Narratives Follow Prices


Financial news gives us narratives that are often correct, which is remarkable considering the pressures facing journalists, analysts, and financial researchers. Sometimes the process is abrupt.


But key here is till the time news is out everything is factored in the price. So you don’t have any advantage in the long term, rather you have a disadvantage coming from the price point.


So when a news item hits every newspaper it’s the time to understand that the bad has already happened and this might be the end phase with a lot of volatility. If you withstand the volatility in this phase you are good to go.


I learned to explain price movements in a way that made sense (technical charts help here a lot). Make long-term projections, diligently followed the fundamentals of each company, the industry context, historical data, and the factors driving the overall stock market.


This is a reliable way to approach stock analysis, and I gradually learned the rules of thumb. When a stock had strong price and earnings momentum, it’s expected it to continue in the short run. But because we were aware of history, we expected things to return to normal in the long run especially for cyclical stocks. Momentum for stocks was like momentum in sports: A player might get hot or cold, but they would eventually go back to their old self.


For growth stocks, follow current trends, as momentum drove prices up and down. For cyclical stocks, follow the industry cycle in the short run, and projected supply and demand in the long run. It isn’t foolproof, but it worked often enough to keep me interested.


Here are a few things that help me make sense of the amount of content we have today.


Bucket everything that catches your attention into a category of relevance. There’s a hierarchy of news and information that looks something like this:


The takeaway here is that good, relevant content is extremely rare. You should have no tolerance for the lower half of categories in this chart, and asking yourself where something fits before reading it is vital. Giving yourself permission to move on quickly provides more time to find something relevant.
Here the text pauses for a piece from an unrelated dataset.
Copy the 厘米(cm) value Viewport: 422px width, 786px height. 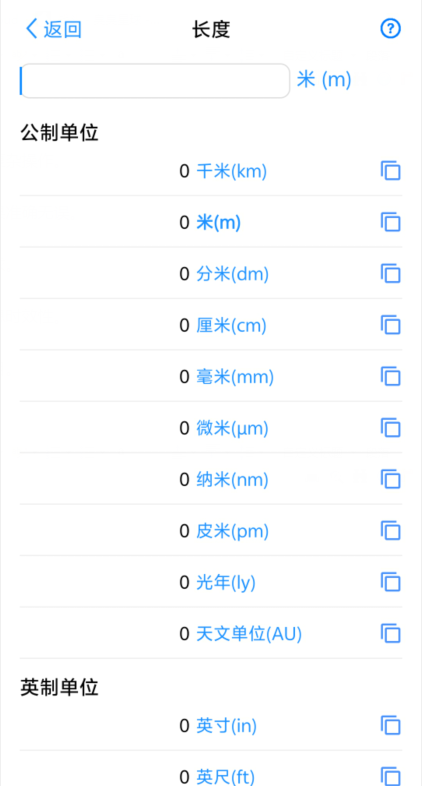coord(390,325)
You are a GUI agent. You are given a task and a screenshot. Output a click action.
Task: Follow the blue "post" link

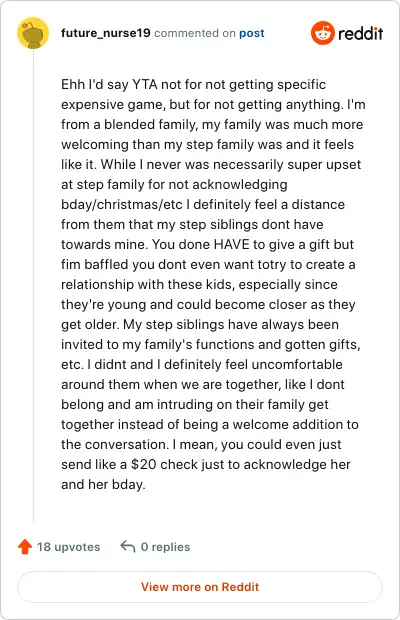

Read stuff you disagree with, written by people you respect. It’s a prerequisite to have an opinion that is stating the opposing side’s view.


You have to seek out opposing views from people whose thought process you respect. That probably means people who you agree with on other topics. If you can say, “I know you’re reasonable, because you and I agree on X. So why do we disagree on Y?” … boom! You’re a step closer to reasonably figuring out the opposing view. Figuring out how the world works. Which is what we’re all trying to do?


Read more other than pure finance.


Investing is not the study of finance. It’s the study of how humans behave with money. When you realize it’s the study of human behavior, you see that it incorporates the lessons and laws from all kinds of different fields Psychology, Sociology, Statistics, Biology, History and Politics.


Rule of thumb: If it looks into how people behave in groups and respond to incentives, it’ll teach you something about investing.

Every piece of financial news you read should be filtered by asking the question, “Will I still care about this in a year? Five years? Ten years?” The goal of information should be to help you make better decisions between now and the end of your ultimate goals. Read old news and you’ll quickly see that the life expectancy of your goals is higher than that of the vast majority of headlines.


Understand that people play different games. A long-term investor sees a headline about selling stocks before earnings and shakes his head in disbelief. A trader reads an article about Stocks for the Long Run and thinks people are oblivious. Momentum investors think they’re both missing it. Bond investors think all three are crazy.


Actionable takeaways should be rare. Why read something if it doesn’t lead to an actionable takeaway? I’ll tell you why: Because the person writing the article has no idea who you are, what your goals are, what your situation is, or how it will affect you.

The best kind of content is empathetic to this disconnect. It pushes readers in a general direction while leaving all actions up to the readers themselves. This is rare, basically saying that, “I like this article, but it doesn’t tell readers what button to push in into their Trade account.”